§ **WHAT YOU NEED TO DO**
Rewrite every one of the records below with "GUI agent" replaced by "interface agent" wherever it occurs. Leave everything else untouched.

§ **RECORD SET**
══════════════════════════════

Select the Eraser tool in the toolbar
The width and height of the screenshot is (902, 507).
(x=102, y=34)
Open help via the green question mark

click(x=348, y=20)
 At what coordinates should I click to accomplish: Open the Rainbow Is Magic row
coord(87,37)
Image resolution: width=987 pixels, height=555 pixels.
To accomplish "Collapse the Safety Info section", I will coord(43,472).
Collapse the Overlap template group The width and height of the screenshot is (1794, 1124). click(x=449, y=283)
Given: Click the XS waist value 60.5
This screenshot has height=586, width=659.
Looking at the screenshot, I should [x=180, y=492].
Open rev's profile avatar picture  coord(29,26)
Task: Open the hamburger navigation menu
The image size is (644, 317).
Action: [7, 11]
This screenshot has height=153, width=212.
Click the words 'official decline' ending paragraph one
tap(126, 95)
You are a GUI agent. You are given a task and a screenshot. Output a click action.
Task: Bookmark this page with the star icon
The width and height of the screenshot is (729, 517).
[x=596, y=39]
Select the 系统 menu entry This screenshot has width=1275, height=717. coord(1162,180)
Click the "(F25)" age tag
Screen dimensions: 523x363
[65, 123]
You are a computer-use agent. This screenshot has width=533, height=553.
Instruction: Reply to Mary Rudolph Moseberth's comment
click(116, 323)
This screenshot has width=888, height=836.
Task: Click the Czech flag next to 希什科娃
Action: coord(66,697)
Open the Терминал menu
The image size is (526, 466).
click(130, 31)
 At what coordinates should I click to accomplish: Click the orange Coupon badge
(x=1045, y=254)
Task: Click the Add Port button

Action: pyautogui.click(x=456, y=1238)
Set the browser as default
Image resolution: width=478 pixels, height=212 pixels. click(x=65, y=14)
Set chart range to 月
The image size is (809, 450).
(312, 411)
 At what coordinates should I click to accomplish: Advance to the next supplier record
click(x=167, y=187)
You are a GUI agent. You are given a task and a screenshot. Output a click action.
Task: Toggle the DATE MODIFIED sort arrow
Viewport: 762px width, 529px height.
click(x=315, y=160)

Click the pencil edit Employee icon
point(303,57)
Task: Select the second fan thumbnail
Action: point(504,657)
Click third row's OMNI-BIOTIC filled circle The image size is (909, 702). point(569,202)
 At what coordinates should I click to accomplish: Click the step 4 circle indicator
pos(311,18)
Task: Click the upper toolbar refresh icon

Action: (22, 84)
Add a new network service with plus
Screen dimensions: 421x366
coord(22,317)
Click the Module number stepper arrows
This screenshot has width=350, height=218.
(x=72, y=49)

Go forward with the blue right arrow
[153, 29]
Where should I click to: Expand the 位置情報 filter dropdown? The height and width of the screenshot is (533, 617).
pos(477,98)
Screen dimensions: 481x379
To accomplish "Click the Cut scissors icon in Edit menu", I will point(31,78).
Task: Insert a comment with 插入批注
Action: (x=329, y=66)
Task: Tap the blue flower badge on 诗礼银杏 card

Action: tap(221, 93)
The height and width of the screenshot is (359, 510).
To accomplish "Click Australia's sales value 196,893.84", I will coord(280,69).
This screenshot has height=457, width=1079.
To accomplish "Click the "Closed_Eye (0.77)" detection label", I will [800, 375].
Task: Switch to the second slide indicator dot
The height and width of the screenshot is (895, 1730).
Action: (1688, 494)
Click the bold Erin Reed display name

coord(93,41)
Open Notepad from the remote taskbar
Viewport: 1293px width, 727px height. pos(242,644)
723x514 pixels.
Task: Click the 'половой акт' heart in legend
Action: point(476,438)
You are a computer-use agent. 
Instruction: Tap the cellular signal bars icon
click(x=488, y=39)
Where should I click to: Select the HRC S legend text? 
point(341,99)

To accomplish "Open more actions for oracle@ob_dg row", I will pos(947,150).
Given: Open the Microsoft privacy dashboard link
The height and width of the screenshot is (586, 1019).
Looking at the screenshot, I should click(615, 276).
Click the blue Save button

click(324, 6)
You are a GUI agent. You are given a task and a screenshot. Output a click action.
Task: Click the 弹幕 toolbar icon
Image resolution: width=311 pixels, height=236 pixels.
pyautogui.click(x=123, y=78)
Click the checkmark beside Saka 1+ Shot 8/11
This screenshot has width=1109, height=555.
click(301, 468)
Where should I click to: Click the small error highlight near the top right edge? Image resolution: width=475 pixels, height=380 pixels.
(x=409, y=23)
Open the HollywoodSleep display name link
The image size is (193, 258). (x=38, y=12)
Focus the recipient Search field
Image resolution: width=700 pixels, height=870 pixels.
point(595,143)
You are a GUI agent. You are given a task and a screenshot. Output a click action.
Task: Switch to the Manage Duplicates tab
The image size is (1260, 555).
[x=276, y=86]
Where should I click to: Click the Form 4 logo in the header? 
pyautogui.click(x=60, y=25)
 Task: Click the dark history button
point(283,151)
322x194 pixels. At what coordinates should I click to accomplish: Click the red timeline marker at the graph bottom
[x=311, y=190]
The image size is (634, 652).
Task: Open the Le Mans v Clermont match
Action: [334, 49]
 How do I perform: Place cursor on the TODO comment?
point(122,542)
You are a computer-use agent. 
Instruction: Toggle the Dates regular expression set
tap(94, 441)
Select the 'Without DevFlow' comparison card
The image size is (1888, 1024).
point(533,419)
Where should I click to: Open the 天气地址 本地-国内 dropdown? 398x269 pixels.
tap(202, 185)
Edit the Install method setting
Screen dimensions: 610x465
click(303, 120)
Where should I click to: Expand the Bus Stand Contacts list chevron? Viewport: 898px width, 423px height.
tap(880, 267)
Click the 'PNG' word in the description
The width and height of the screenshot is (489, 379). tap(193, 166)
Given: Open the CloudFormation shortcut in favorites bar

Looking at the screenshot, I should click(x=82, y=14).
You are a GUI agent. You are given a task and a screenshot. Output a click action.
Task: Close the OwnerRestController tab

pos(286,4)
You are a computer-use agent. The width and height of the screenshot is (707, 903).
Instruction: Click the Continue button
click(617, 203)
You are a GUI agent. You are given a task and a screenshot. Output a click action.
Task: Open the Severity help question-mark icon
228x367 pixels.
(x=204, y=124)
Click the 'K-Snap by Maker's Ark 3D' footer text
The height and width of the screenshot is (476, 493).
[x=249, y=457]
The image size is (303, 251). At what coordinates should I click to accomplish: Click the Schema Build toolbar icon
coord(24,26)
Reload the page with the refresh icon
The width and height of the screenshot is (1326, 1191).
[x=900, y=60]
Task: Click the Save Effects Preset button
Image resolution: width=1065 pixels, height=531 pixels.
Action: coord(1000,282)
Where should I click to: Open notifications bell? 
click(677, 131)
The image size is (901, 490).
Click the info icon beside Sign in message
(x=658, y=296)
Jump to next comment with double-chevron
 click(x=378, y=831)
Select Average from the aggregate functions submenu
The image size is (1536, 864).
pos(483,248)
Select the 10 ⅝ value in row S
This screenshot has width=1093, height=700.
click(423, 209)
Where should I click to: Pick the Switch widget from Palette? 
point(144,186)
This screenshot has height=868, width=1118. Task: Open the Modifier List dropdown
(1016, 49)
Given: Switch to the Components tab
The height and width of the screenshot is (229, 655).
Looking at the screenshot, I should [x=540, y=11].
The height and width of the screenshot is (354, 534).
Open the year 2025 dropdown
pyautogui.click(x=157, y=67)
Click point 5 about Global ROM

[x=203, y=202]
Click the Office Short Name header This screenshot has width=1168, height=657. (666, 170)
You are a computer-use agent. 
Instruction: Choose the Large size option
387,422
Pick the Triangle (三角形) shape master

══════════════════════════════

§ **REPLY**
Select the Eraser tool in the toolbar
The width and height of the screenshot is (902, 507).
(x=102, y=34)
Open help via the green question mark

click(x=348, y=20)
 At what coordinates should I click to accomplish: Open the Rainbow Is Magic row
coord(87,37)
Image resolution: width=987 pixels, height=555 pixels.
To accomplish "Collapse the Safety Info section", I will coord(43,472).
Collapse the Overlap template group The width and height of the screenshot is (1794, 1124). click(x=449, y=283)
Given: Click the XS waist value 60.5
This screenshot has height=586, width=659.
Looking at the screenshot, I should [x=180, y=492].
Open rev's profile avatar picture  coord(29,26)
Task: Open the hamburger navigation menu
The image size is (644, 317).
Action: [7, 11]
This screenshot has height=153, width=212.
Click the words 'official decline' ending paragraph one
tap(126, 95)
You are a interface agent. You are given a task and a screenshot. Output a click action.
Task: Bookmark this page with the star icon
The width and height of the screenshot is (729, 517).
[x=596, y=39]
Select the 系统 menu entry This screenshot has width=1275, height=717. coord(1162,180)
Click the "(F25)" age tag
Screen dimensions: 523x363
[65, 123]
You are a computer-use agent. This screenshot has width=533, height=553.
Instruction: Reply to Mary Rudolph Moseberth's comment
click(116, 323)
This screenshot has width=888, height=836.
Task: Click the Czech flag next to 希什科娃
Action: coord(66,697)
Open the Терминал menu
The image size is (526, 466).
click(130, 31)
 At what coordinates should I click to accomplish: Click the orange Coupon badge
(x=1045, y=254)
Task: Click the Add Port button

Action: pyautogui.click(x=456, y=1238)
Set the browser as default
Image resolution: width=478 pixels, height=212 pixels. click(x=65, y=14)
Set chart range to 月
The image size is (809, 450).
(312, 411)
 At what coordinates should I click to accomplish: Advance to the next supplier record
click(x=167, y=187)
You are a interface agent. You are given a task and a screenshot. Output a click action.
Task: Toggle the DATE MODIFIED sort arrow
Viewport: 762px width, 529px height.
click(x=315, y=160)

Click the pencil edit Employee icon
point(303,57)
Task: Select the second fan thumbnail
Action: point(504,657)
Click third row's OMNI-BIOTIC filled circle The image size is (909, 702). point(569,202)
 At what coordinates should I click to accomplish: Click the step 4 circle indicator
pos(311,18)
Task: Click the upper toolbar refresh icon

Action: (22, 84)
Add a new network service with plus
Screen dimensions: 421x366
coord(22,317)
Click the Module number stepper arrows
This screenshot has width=350, height=218.
(x=72, y=49)

Go forward with the blue right arrow
[153, 29]
Where should I click to: Expand the 位置情報 filter dropdown? The height and width of the screenshot is (533, 617).
pos(477,98)
Screen dimensions: 481x379
To accomplish "Click the Cut scissors icon in Edit menu", I will point(31,78).
Task: Insert a comment with 插入批注
Action: (x=329, y=66)
Task: Tap the blue flower badge on 诗礼银杏 card

Action: tap(221, 93)
The height and width of the screenshot is (359, 510).
To accomplish "Click Australia's sales value 196,893.84", I will coord(280,69).
This screenshot has height=457, width=1079.
To accomplish "Click the "Closed_Eye (0.77)" detection label", I will [800, 375].
Task: Switch to the second slide indicator dot
The height and width of the screenshot is (895, 1730).
Action: (1688, 494)
Click the bold Erin Reed display name

coord(93,41)
Open Notepad from the remote taskbar
Viewport: 1293px width, 727px height. pos(242,644)
723x514 pixels.
Task: Click the 'половой акт' heart in legend
Action: point(476,438)
You are a computer-use agent. 
Instruction: Tap the cellular signal bars icon
click(x=488, y=39)
Where should I click to: Select the HRC S legend text? 
point(341,99)

To accomplish "Open more actions for oracle@ob_dg row", I will pos(947,150).
Given: Open the Microsoft privacy dashboard link
The height and width of the screenshot is (586, 1019).
Looking at the screenshot, I should click(615, 276).
Click the blue Save button

click(324, 6)
You are a interface agent. You are given a task and a screenshot. Output a click action.
Task: Click the 弹幕 toolbar icon
Image resolution: width=311 pixels, height=236 pixels.
pyautogui.click(x=123, y=78)
Click the checkmark beside Saka 1+ Shot 8/11
This screenshot has width=1109, height=555.
click(301, 468)
Where should I click to: Click the small error highlight near the top right edge? Image resolution: width=475 pixels, height=380 pixels.
(x=409, y=23)
Open the HollywoodSleep display name link
The image size is (193, 258). (x=38, y=12)
Focus the recipient Search field
Image resolution: width=700 pixels, height=870 pixels.
point(595,143)
You are a interface agent. You are given a task and a screenshot. Output a click action.
Task: Switch to the Manage Duplicates tab
The image size is (1260, 555).
[x=276, y=86]
Where should I click to: Click the Form 4 logo in the header? 
pyautogui.click(x=60, y=25)
 Task: Click the dark history button
point(283,151)
322x194 pixels. At what coordinates should I click to accomplish: Click the red timeline marker at the graph bottom
[x=311, y=190]
The image size is (634, 652).
Task: Open the Le Mans v Clermont match
Action: [334, 49]
 How do I perform: Place cursor on the TODO comment?
point(122,542)
You are a computer-use agent. 
Instruction: Toggle the Dates regular expression set
tap(94, 441)
Select the 'Without DevFlow' comparison card
The image size is (1888, 1024).
point(533,419)
Where should I click to: Open the 天气地址 本地-国内 dropdown? 398x269 pixels.
tap(202, 185)
Edit the Install method setting
Screen dimensions: 610x465
click(303, 120)
Where should I click to: Expand the Bus Stand Contacts list chevron? Viewport: 898px width, 423px height.
tap(880, 267)
Click the 'PNG' word in the description
The width and height of the screenshot is (489, 379). tap(193, 166)
Given: Open the CloudFormation shortcut in favorites bar

Looking at the screenshot, I should click(x=82, y=14).
You are a interface agent. You are given a task and a screenshot. Output a click action.
Task: Close the OwnerRestController tab

pos(286,4)
You are a computer-use agent. The width and height of the screenshot is (707, 903).
Instruction: Click the Continue button
click(617, 203)
You are a interface agent. You are given a task and a screenshot. Output a click action.
Task: Open the Severity help question-mark icon
228x367 pixels.
(x=204, y=124)
Click the 'K-Snap by Maker's Ark 3D' footer text
The height and width of the screenshot is (476, 493).
[x=249, y=457]
The image size is (303, 251). At what coordinates should I click to accomplish: Click the Schema Build toolbar icon
coord(24,26)
Reload the page with the refresh icon
The width and height of the screenshot is (1326, 1191).
[x=900, y=60]
Task: Click the Save Effects Preset button
Image resolution: width=1065 pixels, height=531 pixels.
Action: coord(1000,282)
Where should I click to: Open notifications bell? 
click(677, 131)
The image size is (901, 490).
Click the info icon beside Sign in message
(x=658, y=296)
Jump to next comment with double-chevron
 click(x=378, y=831)
Select Average from the aggregate functions submenu
The image size is (1536, 864).
pos(483,248)
Select the 10 ⅝ value in row S
This screenshot has width=1093, height=700.
click(423, 209)
Where should I click to: Pick the Switch widget from Palette? 
point(144,186)
This screenshot has height=868, width=1118. Task: Open the Modifier List dropdown
(1016, 49)
Given: Switch to the Components tab
The height and width of the screenshot is (229, 655).
Looking at the screenshot, I should [x=540, y=11].
The height and width of the screenshot is (354, 534).
Open the year 2025 dropdown
pyautogui.click(x=157, y=67)
Click point 5 about Global ROM

[x=203, y=202]
Click the Office Short Name header This screenshot has width=1168, height=657. (666, 170)
You are a computer-use agent. 
Instruction: Choose the Large size option
387,422
Pick the Triangle (三角形) shape master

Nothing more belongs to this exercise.